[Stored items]
########
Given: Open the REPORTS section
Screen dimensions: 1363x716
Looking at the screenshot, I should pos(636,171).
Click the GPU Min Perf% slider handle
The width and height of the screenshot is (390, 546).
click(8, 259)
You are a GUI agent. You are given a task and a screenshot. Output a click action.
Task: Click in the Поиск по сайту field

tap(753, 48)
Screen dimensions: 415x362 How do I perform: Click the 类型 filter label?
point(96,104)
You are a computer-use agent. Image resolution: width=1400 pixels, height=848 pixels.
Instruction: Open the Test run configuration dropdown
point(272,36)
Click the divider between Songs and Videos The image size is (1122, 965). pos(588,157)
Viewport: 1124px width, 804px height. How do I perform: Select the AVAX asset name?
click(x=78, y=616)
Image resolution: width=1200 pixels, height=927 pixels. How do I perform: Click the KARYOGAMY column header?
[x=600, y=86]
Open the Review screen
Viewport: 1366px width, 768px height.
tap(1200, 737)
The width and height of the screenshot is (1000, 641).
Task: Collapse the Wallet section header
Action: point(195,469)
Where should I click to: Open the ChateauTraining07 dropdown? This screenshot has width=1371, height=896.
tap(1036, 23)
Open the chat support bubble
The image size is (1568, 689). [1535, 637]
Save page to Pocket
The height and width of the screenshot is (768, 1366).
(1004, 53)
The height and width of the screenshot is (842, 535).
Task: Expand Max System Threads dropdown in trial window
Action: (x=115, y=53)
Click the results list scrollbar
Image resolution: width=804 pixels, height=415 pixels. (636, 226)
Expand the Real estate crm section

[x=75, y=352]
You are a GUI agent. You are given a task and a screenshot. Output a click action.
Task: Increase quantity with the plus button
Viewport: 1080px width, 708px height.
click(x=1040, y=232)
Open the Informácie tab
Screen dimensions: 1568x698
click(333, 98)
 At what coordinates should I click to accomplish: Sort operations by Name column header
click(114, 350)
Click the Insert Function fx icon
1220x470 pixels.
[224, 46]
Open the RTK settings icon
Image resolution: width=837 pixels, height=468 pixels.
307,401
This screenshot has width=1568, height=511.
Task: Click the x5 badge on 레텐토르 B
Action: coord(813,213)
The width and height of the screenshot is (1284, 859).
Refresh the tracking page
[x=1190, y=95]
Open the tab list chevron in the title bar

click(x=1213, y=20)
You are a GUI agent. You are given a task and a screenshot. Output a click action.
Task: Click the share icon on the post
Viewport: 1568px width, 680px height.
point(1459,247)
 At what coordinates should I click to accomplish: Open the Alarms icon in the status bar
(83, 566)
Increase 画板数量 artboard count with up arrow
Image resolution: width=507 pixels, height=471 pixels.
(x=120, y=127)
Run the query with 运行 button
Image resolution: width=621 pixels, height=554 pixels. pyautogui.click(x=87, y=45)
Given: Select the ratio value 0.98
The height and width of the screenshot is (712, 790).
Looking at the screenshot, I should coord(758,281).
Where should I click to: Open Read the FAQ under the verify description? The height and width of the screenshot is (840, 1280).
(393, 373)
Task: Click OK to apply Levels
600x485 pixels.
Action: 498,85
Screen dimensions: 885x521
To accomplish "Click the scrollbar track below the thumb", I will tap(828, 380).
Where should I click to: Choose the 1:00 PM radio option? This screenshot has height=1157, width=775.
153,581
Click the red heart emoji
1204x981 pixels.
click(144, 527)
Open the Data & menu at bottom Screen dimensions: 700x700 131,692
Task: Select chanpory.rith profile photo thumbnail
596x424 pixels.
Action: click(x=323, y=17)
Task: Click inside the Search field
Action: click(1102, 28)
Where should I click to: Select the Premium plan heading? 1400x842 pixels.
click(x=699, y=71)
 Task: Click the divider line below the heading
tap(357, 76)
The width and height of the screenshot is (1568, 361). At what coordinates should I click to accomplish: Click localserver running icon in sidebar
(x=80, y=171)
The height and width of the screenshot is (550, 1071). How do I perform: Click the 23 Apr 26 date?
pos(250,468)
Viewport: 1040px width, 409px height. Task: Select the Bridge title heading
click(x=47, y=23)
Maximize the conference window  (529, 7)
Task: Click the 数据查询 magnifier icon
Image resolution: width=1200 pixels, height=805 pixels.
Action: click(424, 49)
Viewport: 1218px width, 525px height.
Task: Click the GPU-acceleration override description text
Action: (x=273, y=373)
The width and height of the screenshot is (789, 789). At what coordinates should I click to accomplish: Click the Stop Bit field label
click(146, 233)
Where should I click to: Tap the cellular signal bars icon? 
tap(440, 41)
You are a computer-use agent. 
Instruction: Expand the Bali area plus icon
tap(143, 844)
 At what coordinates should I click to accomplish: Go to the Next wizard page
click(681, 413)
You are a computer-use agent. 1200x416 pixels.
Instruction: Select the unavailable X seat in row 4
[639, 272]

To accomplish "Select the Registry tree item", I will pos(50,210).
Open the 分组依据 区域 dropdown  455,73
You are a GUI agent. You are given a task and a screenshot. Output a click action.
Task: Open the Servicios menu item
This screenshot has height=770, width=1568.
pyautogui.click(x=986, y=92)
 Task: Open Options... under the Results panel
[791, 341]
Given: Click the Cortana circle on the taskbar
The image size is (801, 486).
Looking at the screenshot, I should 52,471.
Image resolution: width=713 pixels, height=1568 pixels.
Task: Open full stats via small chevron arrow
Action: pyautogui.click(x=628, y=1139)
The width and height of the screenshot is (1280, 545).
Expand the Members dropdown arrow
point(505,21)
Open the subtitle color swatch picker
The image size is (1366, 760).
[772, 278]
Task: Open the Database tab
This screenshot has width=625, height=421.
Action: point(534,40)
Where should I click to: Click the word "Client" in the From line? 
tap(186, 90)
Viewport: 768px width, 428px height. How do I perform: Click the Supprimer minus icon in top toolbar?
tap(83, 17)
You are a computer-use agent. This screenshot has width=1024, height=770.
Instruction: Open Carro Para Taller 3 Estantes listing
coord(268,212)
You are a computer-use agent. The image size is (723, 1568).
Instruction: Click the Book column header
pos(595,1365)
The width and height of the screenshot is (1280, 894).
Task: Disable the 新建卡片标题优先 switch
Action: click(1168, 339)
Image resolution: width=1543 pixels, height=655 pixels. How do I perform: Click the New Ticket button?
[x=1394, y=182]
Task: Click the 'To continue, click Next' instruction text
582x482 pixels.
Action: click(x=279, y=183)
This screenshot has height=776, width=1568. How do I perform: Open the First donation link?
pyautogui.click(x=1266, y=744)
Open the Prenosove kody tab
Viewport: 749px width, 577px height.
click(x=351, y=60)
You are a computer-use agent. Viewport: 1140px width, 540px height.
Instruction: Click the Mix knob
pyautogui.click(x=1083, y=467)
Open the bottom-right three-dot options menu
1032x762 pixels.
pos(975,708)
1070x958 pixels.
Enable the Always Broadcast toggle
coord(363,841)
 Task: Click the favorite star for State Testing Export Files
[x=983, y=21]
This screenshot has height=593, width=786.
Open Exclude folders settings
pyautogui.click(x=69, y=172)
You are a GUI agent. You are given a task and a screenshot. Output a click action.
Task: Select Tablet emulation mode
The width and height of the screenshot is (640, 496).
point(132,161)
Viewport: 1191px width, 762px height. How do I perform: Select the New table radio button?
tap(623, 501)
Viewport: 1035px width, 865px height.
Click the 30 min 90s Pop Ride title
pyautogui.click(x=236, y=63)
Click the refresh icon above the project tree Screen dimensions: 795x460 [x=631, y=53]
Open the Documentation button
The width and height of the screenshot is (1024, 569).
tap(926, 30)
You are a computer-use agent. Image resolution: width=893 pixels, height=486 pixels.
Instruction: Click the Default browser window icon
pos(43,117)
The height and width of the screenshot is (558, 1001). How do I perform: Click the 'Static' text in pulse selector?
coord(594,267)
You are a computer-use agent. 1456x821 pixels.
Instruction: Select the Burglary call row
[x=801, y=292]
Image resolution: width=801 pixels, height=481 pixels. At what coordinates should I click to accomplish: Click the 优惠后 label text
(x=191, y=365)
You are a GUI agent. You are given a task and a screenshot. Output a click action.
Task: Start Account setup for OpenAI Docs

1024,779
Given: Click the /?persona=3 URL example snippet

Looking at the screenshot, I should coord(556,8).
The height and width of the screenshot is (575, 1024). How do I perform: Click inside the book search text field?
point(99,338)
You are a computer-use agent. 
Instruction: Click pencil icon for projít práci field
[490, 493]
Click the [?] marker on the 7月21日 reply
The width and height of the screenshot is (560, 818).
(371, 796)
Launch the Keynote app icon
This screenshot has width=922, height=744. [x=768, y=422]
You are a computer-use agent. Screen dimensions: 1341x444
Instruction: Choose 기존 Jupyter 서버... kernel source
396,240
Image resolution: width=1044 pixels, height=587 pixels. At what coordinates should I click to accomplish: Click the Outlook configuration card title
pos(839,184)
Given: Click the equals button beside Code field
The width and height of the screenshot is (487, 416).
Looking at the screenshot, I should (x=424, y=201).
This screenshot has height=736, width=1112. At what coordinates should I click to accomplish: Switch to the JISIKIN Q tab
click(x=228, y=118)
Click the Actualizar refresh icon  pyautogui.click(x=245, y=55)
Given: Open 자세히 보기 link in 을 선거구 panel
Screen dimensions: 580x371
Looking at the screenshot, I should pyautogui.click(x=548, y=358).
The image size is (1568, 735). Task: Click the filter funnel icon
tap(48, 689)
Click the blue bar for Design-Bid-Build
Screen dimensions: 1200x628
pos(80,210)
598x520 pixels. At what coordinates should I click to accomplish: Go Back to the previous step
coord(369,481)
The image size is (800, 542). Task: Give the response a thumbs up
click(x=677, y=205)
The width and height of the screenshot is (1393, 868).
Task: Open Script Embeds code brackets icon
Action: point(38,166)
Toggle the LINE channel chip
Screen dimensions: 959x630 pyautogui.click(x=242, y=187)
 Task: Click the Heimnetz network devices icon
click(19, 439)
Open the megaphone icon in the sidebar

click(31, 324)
########
Directions:
Restate word for word the lines above, beginning at the first one and ending at the line that carries "You are a computer-use agent. Image resolution: width=1400".

Answer section:
Given: Open the REPORTS section
Screen dimensions: 1363x716
Looking at the screenshot, I should pos(636,171).
Click the GPU Min Perf% slider handle
The width and height of the screenshot is (390, 546).
click(8, 259)
You are a GUI agent. You are given a task and a screenshot. Output a click action.
Task: Click in the Поиск по сайту field

tap(753, 48)
Screen dimensions: 415x362 How do I perform: Click the 类型 filter label?
point(96,104)
You are a computer-use agent. Image resolution: width=1400 pixels, height=848 pixels.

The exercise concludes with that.